Consigna dada A :: ¿Concuerdan con el pasaje citado estas afirmaciones? (i) La directora de la película es María Ripoll. (ii) La autora opina que la película habla de la muerte. (iii) Cayetana comparte la opinión de la autora. Responde sí o no a cada una y cita textualmente las palabras del pasaje que lo deciden.
Consigna dada B :: ¿Cómo resumirías el pasaje citado en dos oraciones?
Consigna dada C :: Transcribe del pasaje citado el fragmento que va desde "En cuanto al" hasta "Obviamente, Cayetana discrepa.", ambos incluidos.

25 de mayo de 2009

Tu vida en 65 minutos (de anuncios)

La implantación de la nueva medida de restricción de la publicidad en la televisión pública está causando debate y polémica. Pero mientras tanto, da la sensación de que las cadenas estatales están aumentando la emisión de anuncios para prepararse para el bajón de ingresos que está a la vuelta de la esquina.

Versión Española, un programa que alardea de cinéfilo y cultureta tiene la desvergüenza de colocarte interminables tandas de anuncios durante la proyección de sus películas (además de antes y después de la introducción previa y el coloquio posterior a estas), pero no solo eso, sino que lo hace en momentos clave, eliminando cualquier rasgo artístico de raccord.

Los anunciantes deben tener algo así como la “zappingfobia”: miedo a que el televidente cambie de canal, y tal vez consigan que dejemos de hacerlo, a base de que al regresar al canal de nuestra película nos hayamos perdido los diez segundo más importantes de la misma.

El viernes pasado se proyectó en Versión Española Tu vida en 65 minutos, un titulo espantoso y escasamente creativo que precede a una película entretenida aunque algo floja.



Según su directora, María Ripoll (Utopía, Tortilla Soup, Lluvia de zapatos...) y su guionista, Albert Espinosa (Planta Cuarta) su película habla de la muerte. No lo creo. Instintivamente todas las películas terminan hablando de amor. Más que una cinta de ficción, diría que se trata de una película de fantasía; una historia inverosímil que hace difícil que firmemos el pacto ficcional y nos adentremos en ella.
Rodada con originalidad, la película incluye quizá demasiado tipos distintos de planos, angulaciones y efectos, como si no quisiera dejar de usar todos los avances que la tecnología ha desarrollado para el cine. En cualquier caso estos aportan a la cinta un ritmo ágil y una perspectiva diferente.
En cuanto al guión, parte de una idea interesante pero comete el error de querer cerrar la circunferencia para que todo encaje. No hacía falta; el final había quedado claro cinco minutos antes de concluir la película.
Son opiniones personales de una humilde inexperta. Obviamente, Cayetana discrepa.

Datos registrados ::
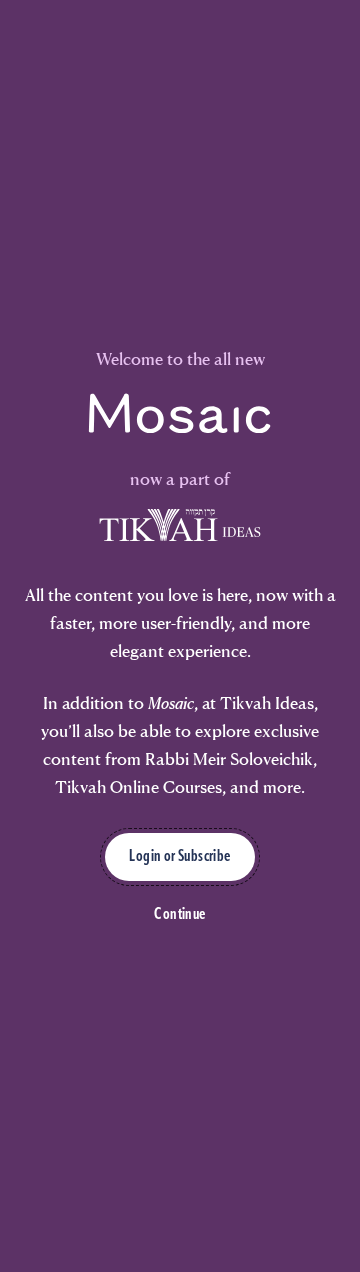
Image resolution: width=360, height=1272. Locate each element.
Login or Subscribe (179, 857)
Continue (179, 915)
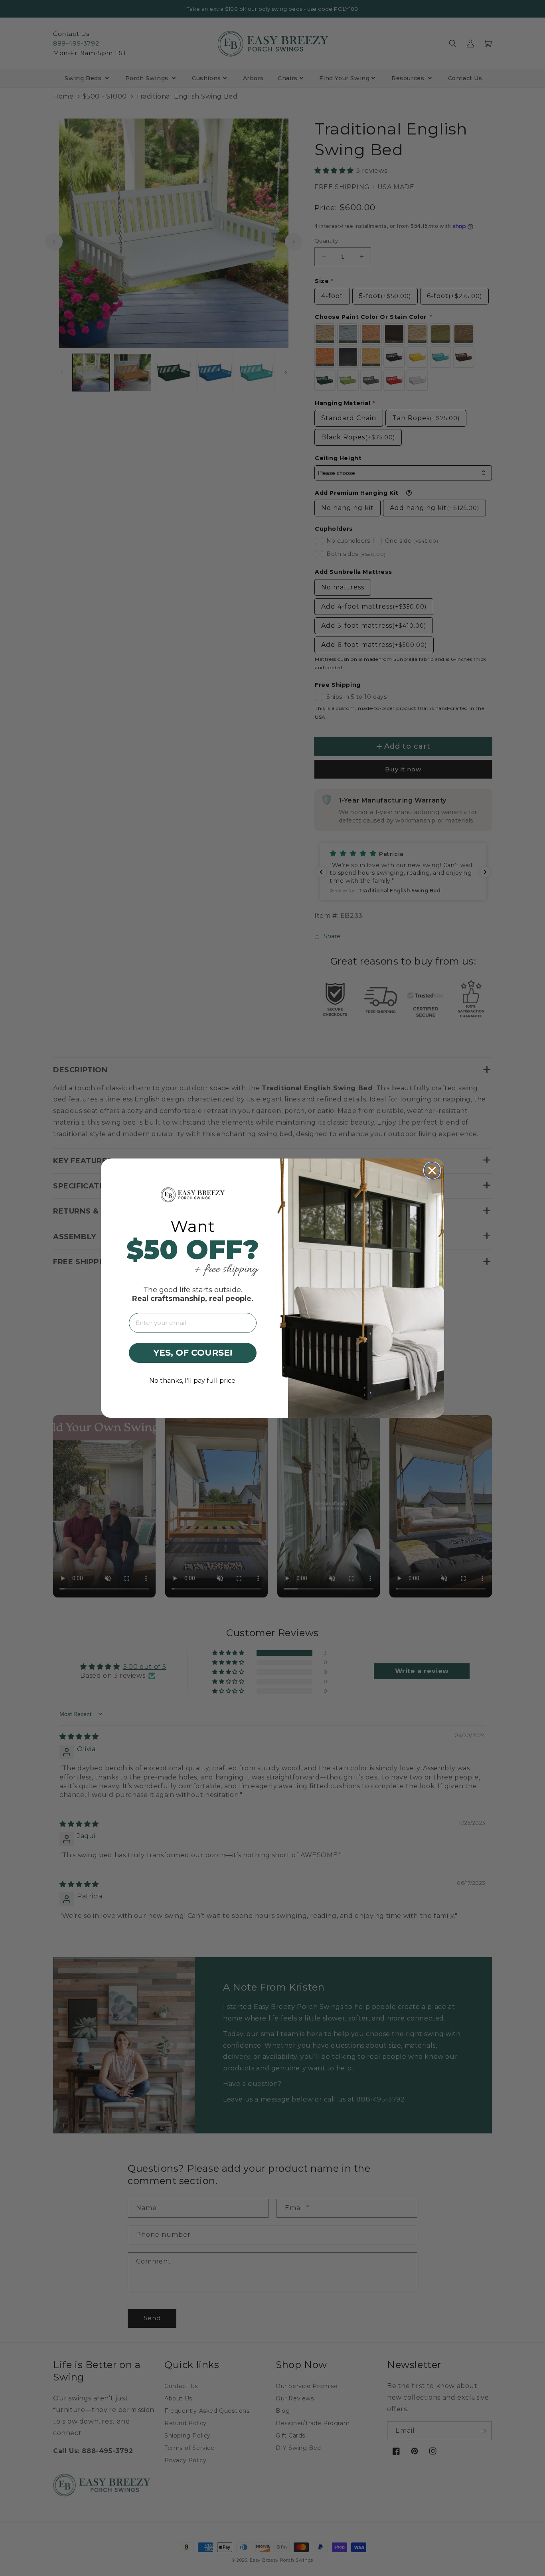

Resultado final A ::
(i) Sí: "Según su directora, María Ripoll"
(ii) No: "No lo creo. Instintivamente todas las películas terminan hablando de amor."
(iii) No: "Obviamente, Cayetana discrepa."

Resultado final B :: Mientras se debate la restricción de la publicidad en la televisión pública, las cadenas estatales parecen estar emitiendo más anuncios, y Versión Española los inserta en momentos clave de sus películas. La autora reseña Tu vida en 65 minutos, proyectada en ese programa, y la considera una película entretenida aunque algo floja, rodada con originalidad y de ritmo ágil, pero con un guion que comete el error de querer cerrar la circunferencia para que todo encaje.

Resultado final C ::
En cuanto al guión, parte de una idea interesante pero comete el error de querer cerrar la circunferencia para que todo encaje. No hacía falta; el final había quedado claro cinco minutos antes de concluir la película.
Son opiniones personales de una humilde inexperta. Obviamente, Cayetana discrepa.